_What you need to do_:
These records need to be repeated exactly, every one of them.

[Opening Available records section]

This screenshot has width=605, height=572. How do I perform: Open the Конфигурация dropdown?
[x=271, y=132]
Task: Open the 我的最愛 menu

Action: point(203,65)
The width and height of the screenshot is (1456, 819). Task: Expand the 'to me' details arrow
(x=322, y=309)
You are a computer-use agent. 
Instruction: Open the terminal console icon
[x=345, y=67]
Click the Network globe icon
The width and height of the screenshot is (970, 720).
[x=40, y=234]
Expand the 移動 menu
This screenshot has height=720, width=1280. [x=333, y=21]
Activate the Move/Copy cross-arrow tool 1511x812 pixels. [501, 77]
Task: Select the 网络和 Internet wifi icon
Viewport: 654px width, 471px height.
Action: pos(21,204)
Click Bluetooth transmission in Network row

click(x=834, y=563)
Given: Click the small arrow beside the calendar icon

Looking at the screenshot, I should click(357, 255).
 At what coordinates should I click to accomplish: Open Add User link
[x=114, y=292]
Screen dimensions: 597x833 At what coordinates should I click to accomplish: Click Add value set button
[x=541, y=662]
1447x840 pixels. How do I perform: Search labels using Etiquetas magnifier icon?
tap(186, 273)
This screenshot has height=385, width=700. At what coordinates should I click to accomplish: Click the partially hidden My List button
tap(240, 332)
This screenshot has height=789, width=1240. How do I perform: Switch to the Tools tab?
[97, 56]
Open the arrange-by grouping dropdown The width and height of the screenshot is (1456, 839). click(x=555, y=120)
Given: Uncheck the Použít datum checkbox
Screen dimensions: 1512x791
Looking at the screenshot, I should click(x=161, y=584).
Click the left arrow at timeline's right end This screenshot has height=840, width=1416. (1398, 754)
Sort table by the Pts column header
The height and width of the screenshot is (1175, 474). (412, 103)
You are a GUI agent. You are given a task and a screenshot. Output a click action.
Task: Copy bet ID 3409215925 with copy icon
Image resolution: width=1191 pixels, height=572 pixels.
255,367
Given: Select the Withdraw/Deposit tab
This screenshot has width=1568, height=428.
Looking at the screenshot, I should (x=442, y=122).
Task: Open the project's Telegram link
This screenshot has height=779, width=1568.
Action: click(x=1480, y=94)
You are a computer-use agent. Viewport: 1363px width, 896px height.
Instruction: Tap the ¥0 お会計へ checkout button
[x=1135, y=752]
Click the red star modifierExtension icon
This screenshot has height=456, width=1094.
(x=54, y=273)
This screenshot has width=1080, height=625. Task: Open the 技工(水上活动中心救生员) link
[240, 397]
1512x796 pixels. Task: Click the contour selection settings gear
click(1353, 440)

[Closing Available records section]

_Answer section_:
This screenshot has width=605, height=572. How do I perform: Open the Конфигурация dropdown?
[x=271, y=132]
Task: Open the 我的最愛 menu

Action: point(203,65)
The width and height of the screenshot is (1456, 819). Task: Expand the 'to me' details arrow
(x=322, y=309)
You are a computer-use agent. 
Instruction: Open the terminal console icon
[x=345, y=67]
Click the Network globe icon
The width and height of the screenshot is (970, 720).
[x=40, y=234]
Expand the 移動 menu
This screenshot has height=720, width=1280. [x=333, y=21]
Activate the Move/Copy cross-arrow tool 1511x812 pixels. [501, 77]
Task: Select the 网络和 Internet wifi icon
Viewport: 654px width, 471px height.
Action: pos(21,204)
Click Bluetooth transmission in Network row

click(x=834, y=563)
Given: Click the small arrow beside the calendar icon

Looking at the screenshot, I should click(357, 255).
 At what coordinates should I click to accomplish: Open Add User link
[x=114, y=292]
Screen dimensions: 597x833 At what coordinates should I click to accomplish: Click Add value set button
[x=541, y=662]
1447x840 pixels. How do I perform: Search labels using Etiquetas magnifier icon?
tap(186, 273)
This screenshot has height=385, width=700. At what coordinates should I click to accomplish: Click the partially hidden My List button
tap(240, 332)
This screenshot has height=789, width=1240. How do I perform: Switch to the Tools tab?
[97, 56]
Open the arrange-by grouping dropdown The width and height of the screenshot is (1456, 839). click(x=555, y=120)
Given: Uncheck the Použít datum checkbox
Screen dimensions: 1512x791
Looking at the screenshot, I should click(x=161, y=584).
Click the left arrow at timeline's right end This screenshot has height=840, width=1416. (1398, 754)
Sort table by the Pts column header
The height and width of the screenshot is (1175, 474). (412, 103)
You are a GUI agent. You are given a task and a screenshot. Output a click action.
Task: Copy bet ID 3409215925 with copy icon
Image resolution: width=1191 pixels, height=572 pixels.
255,367
Given: Select the Withdraw/Deposit tab
This screenshot has width=1568, height=428.
Looking at the screenshot, I should (x=442, y=122).
Task: Open the project's Telegram link
This screenshot has height=779, width=1568.
Action: click(x=1480, y=94)
You are a computer-use agent. Viewport: 1363px width, 896px height.
Instruction: Tap the ¥0 お会計へ checkout button
[x=1135, y=752]
Click the red star modifierExtension icon
This screenshot has height=456, width=1094.
(x=54, y=273)
This screenshot has width=1080, height=625. Task: Open the 技工(水上活动中心救生员) link
[240, 397]
1512x796 pixels. Task: Click the contour selection settings gear
click(1353, 440)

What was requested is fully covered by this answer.